The UN projects that while Europe stagnates, Sub-Saharan Africa’s population will explode from ~one billion today to almost four billion souls by the end of the century. Steve Sailer famously calls this the World’s Most Important Graph.
However, the African continent is a land of marked contrasts. Which African regions are going to be especially “important” in this respect?
As usual thanks to Twitter demographer Cicerone, I discovered that something called the DHS Program has been polling almost all African countries (as well as most of the developing world) on their fertility preferences. (See previous post for global details).
At a glance, it seems that within S.S.-Africa itself, the demographic explosion in the next 100 years is going to be particularly concentrated in the west and center of the continent, while the east and south will grow more moderately. In particular, the higher quality African countries – Kenya (3.6); Rwanda (3.4); Ethiopia (5.3) – or, at least, its non-Somali areas – tend to have lower desired fertility, while the champion prospective breeders are the inland Muslim states of Chad (8.2) and Niger (9.2 ideal number of children in 2012, up from 8.2 in 1992; no wonder projections have its population rising to almost 200 million by 2100, up tenfold relative to today).

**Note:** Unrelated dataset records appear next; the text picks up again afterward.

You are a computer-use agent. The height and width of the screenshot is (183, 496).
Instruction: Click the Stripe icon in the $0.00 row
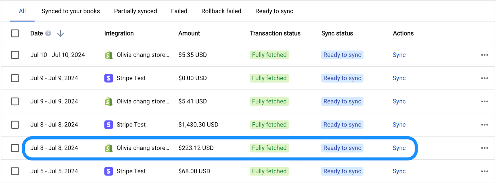pyautogui.click(x=109, y=78)
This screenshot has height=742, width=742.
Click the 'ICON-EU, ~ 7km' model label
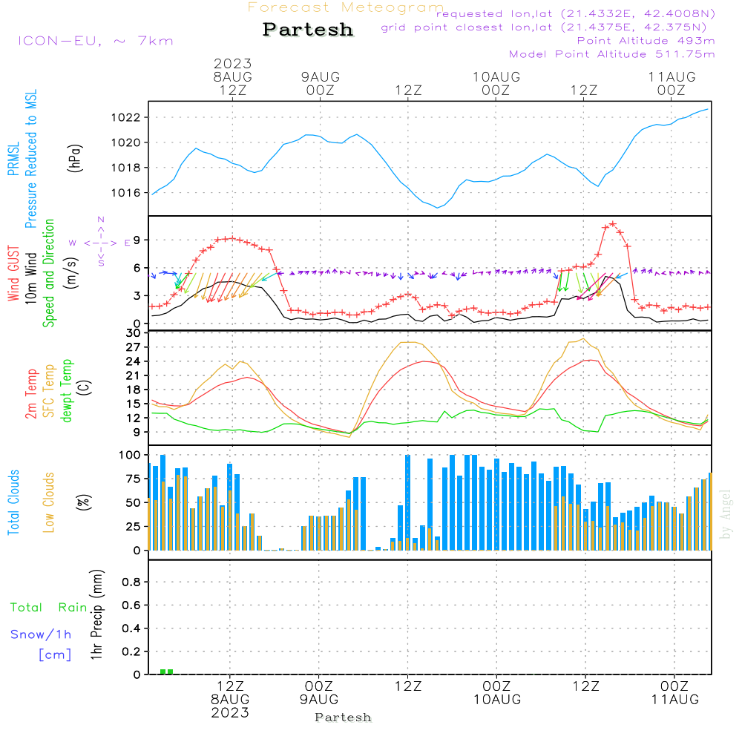(95, 41)
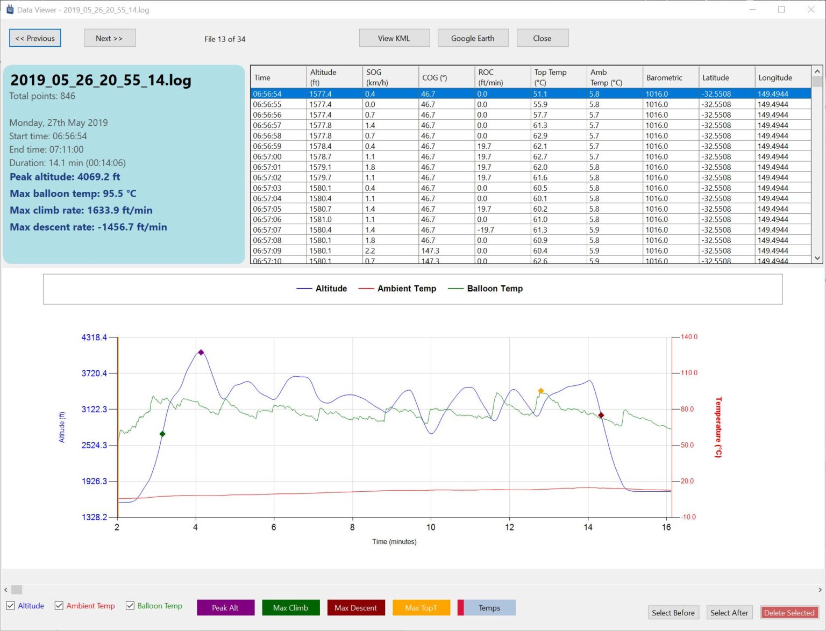The height and width of the screenshot is (631, 826).
Task: Click the Barometric column header
Action: [x=670, y=77]
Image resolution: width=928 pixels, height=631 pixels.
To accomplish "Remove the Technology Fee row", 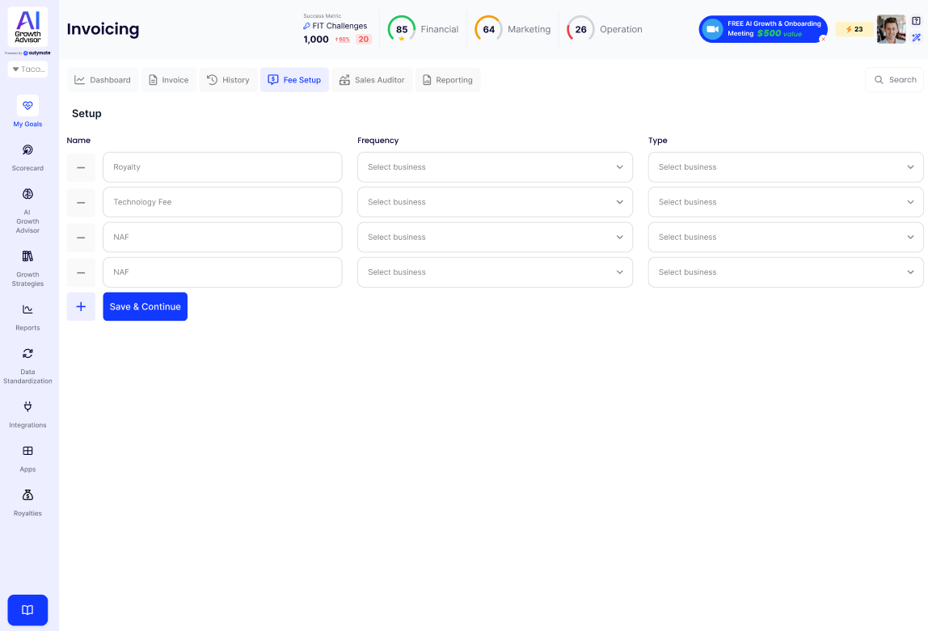I will point(81,202).
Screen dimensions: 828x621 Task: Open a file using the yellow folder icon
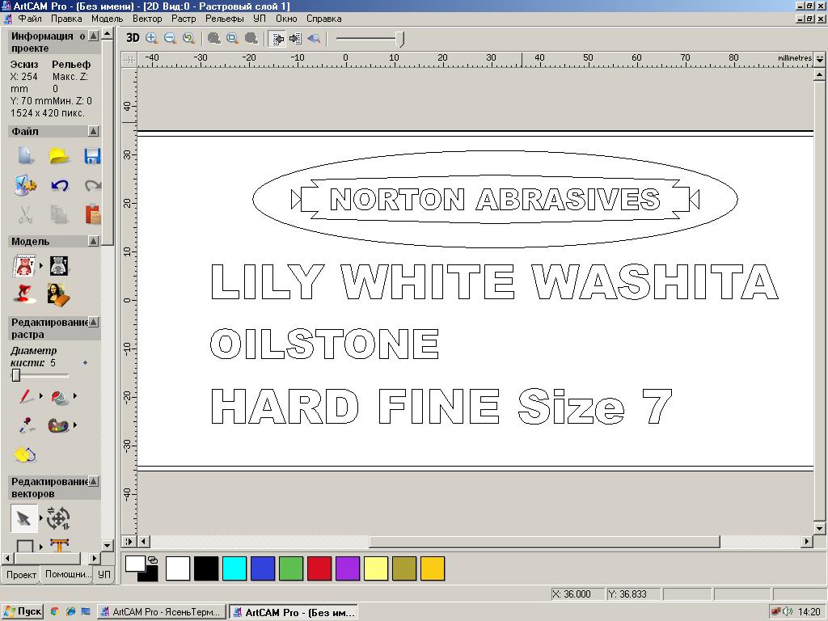pyautogui.click(x=58, y=156)
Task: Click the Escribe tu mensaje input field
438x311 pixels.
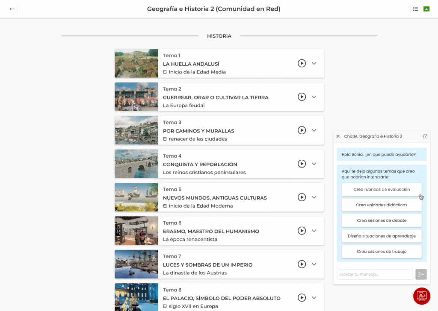Action: click(x=375, y=274)
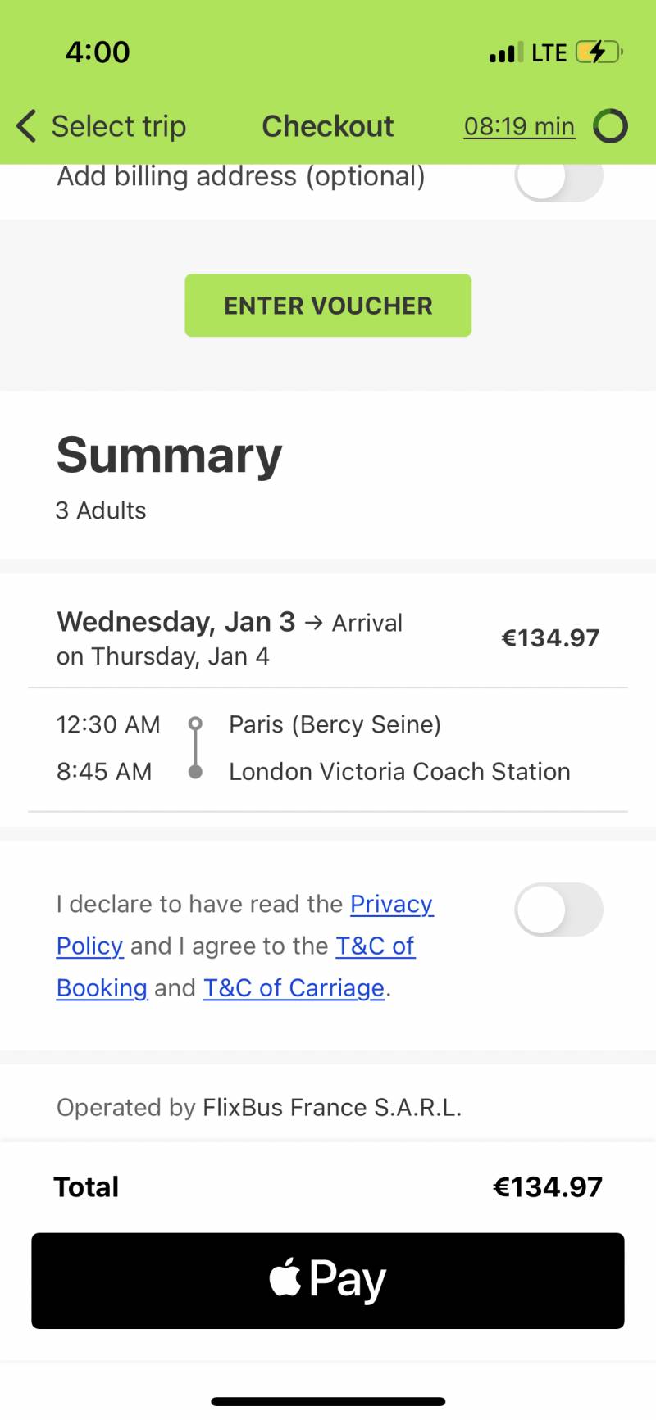Tap the Paris (Bercy Seine) departure stop
Screen dimensions: 656x1420
(x=335, y=724)
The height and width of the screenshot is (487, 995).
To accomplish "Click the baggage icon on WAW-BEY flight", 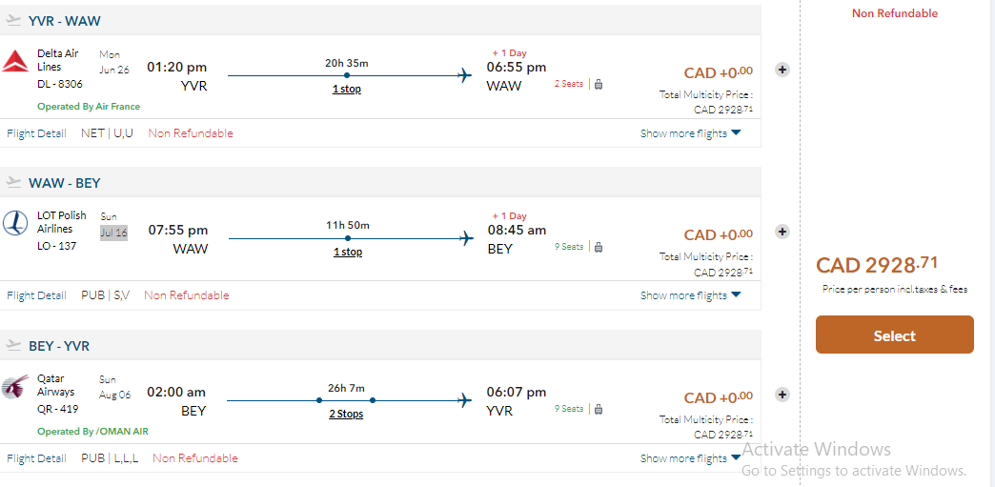I will coord(599,247).
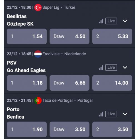Pick Go Ahead Eagles win at 14.00
The height and width of the screenshot is (139, 139).
pyautogui.click(x=112, y=83)
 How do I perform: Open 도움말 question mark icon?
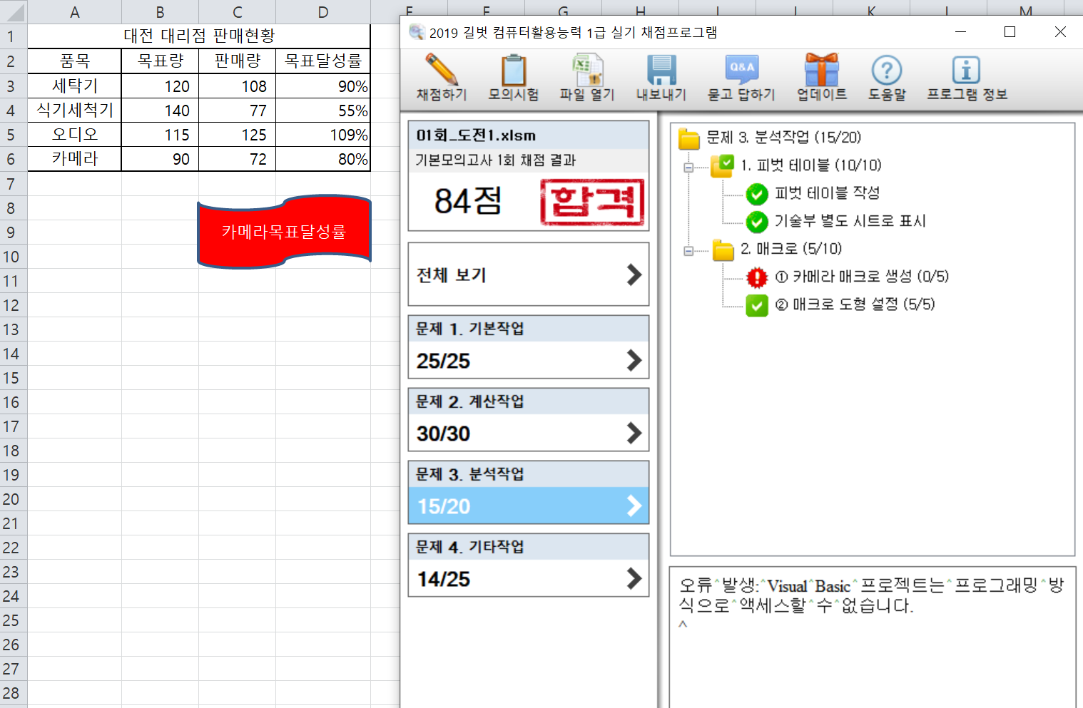887,71
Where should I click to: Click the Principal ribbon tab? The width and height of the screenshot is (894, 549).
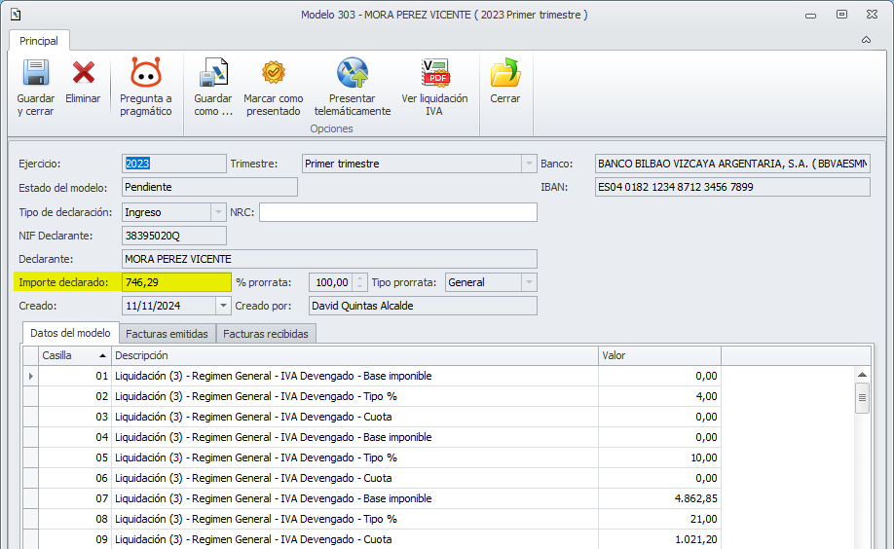coord(39,41)
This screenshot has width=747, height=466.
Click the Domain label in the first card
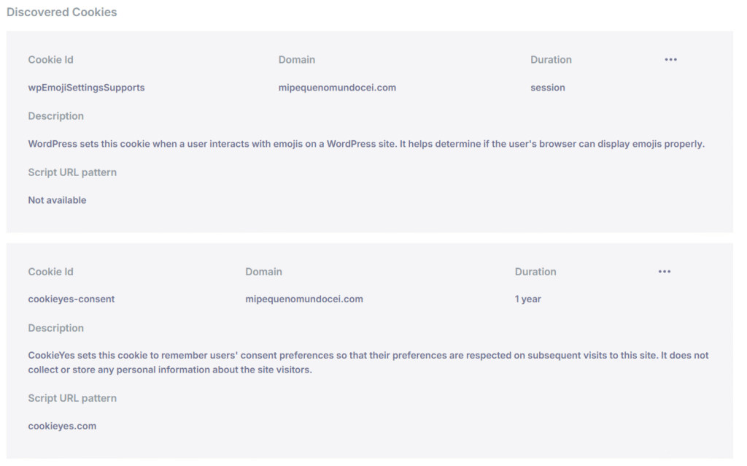click(297, 60)
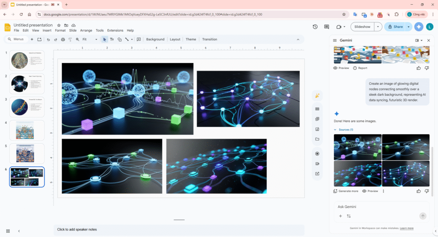Image resolution: width=438 pixels, height=237 pixels.
Task: Click the paint format icon
Action: click(70, 39)
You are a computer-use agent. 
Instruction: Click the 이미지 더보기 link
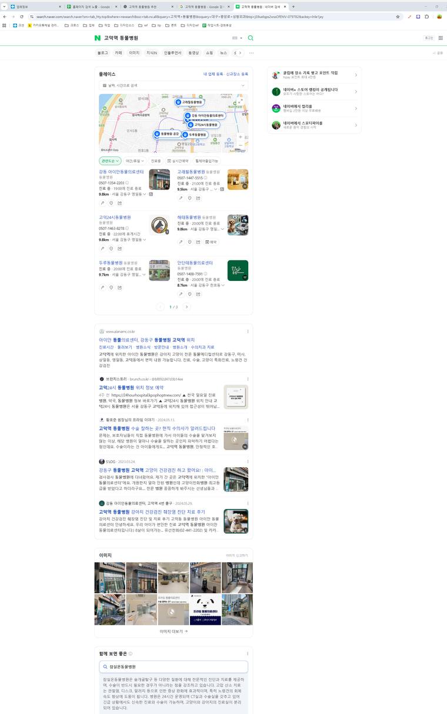[x=174, y=631]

The highest populated African state at the present time, Nigeria, sets the ideal number of children at 6.1 as of 2018 (no change since 1990, when it was at 5.8). If you look at the map closely, you will see major differences between the Christian south (clustering at 4-5 children) and the Muslim north (clustering at 7-9 children).
There is a pretty good correlation between ideal and realized fertility (e.g. r=0.63 in Europe), so the above numbers should be broadly predictive of future trends.
The one bright spot is that S.S.-Africans are not immune to the demographic transition. Industrialized South Africa sets the ideal number of children at 2.6, while its real TFR is now at 2.4 children per woman.